É difícil estabelecer uma data. Mas posso falar que estamos estagnados há 44 anos, não crescemos nada. Antes da década de 1970, também não mostrávamos evolução, mas a economia mundial era diferente, as demandas eram menores. Os direitos de propriedade comercial não tinham tanta importância econômica, não havia tanta demanda concorrencial como hoje. Então, ou eles não eram reivindicados ou era uma coisa praticamente cartorial e burocrática.
O último passo de avanço brasileiro na questão de proteção da propriedade industrial foi a criação do INPI, em 1970?
Sim. Até 1970 havia o Departamento Nacional de Propriedade Industrial (Dnpi), que era mais ou menos uma coisa tão desorganizada e confusa como é hoje o INPI. Na época, o regime militar queria substituir a importação, queria dar um boom de desenvolvimento baseado em tecnologia e transferência de tecnologia.
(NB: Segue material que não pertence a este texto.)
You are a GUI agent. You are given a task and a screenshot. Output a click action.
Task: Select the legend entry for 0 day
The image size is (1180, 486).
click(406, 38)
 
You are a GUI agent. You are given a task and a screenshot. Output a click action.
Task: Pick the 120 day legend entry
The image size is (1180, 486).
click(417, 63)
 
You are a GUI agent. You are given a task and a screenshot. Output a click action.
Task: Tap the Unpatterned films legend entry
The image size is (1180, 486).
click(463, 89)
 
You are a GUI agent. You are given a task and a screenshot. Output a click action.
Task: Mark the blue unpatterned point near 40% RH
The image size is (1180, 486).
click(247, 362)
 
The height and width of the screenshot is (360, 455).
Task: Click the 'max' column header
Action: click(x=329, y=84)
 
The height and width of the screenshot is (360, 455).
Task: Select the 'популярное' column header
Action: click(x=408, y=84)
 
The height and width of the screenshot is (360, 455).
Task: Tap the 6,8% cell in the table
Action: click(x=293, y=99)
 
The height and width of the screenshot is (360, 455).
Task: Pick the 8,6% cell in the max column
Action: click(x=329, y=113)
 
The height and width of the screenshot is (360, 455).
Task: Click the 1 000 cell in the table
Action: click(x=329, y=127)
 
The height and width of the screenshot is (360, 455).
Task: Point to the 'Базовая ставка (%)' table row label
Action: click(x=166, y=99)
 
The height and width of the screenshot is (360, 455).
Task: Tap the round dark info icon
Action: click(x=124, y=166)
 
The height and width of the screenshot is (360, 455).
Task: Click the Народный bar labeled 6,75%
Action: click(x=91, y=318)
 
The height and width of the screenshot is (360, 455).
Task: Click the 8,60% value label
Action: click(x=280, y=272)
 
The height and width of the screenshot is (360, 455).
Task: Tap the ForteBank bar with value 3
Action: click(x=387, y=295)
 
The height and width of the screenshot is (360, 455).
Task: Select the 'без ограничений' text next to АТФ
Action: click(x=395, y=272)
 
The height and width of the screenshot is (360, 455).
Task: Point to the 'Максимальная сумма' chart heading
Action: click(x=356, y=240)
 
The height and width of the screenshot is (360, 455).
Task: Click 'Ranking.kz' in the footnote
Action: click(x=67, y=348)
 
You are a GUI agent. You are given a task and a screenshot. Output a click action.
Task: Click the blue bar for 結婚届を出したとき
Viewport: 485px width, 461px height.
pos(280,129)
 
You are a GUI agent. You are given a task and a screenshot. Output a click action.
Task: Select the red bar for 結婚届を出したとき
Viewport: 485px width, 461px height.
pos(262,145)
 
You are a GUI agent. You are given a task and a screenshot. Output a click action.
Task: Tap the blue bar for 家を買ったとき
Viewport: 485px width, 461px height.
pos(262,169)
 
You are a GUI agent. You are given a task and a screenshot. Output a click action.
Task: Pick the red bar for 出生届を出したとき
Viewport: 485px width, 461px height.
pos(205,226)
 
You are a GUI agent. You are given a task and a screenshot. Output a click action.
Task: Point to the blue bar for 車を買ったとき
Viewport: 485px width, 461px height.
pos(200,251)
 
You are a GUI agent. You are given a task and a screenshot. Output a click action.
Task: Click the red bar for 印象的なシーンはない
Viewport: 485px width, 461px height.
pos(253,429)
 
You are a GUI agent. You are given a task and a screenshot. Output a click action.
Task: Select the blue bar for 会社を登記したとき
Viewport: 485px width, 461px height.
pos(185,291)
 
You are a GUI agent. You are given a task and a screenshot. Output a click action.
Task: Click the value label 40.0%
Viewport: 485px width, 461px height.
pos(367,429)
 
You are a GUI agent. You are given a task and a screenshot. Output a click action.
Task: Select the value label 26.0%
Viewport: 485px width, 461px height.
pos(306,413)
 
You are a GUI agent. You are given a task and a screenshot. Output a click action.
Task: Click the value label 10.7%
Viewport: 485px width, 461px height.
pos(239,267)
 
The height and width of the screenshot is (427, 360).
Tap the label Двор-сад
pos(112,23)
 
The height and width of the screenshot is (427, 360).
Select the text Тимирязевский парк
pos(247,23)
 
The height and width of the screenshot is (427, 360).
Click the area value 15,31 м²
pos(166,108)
Era importante para o Brasil organizar e valorizar esses patrimônios. Nos primeiros anos, houve um trabalho de altíssimo nível. Em menos de dez anos, começou a ter problemas à medida que nunca teve uma atenção política e um real interesse no desenvolvimento da proteção da propriedade industrial. Também piorou quando mudaram o regime de contratação de funcionários, que passou a ser por concurso público, no final da década de 1970. Antes disso, nós participávamos de capacitações, nos projetos do Pnud (Programa das Nações Unidas para o Desenvolvimento) e da Organização Mundial da Propriedade Intelectual. Tudo para sermos experts em propriedade intelectual. E éramos muito bem remunerados.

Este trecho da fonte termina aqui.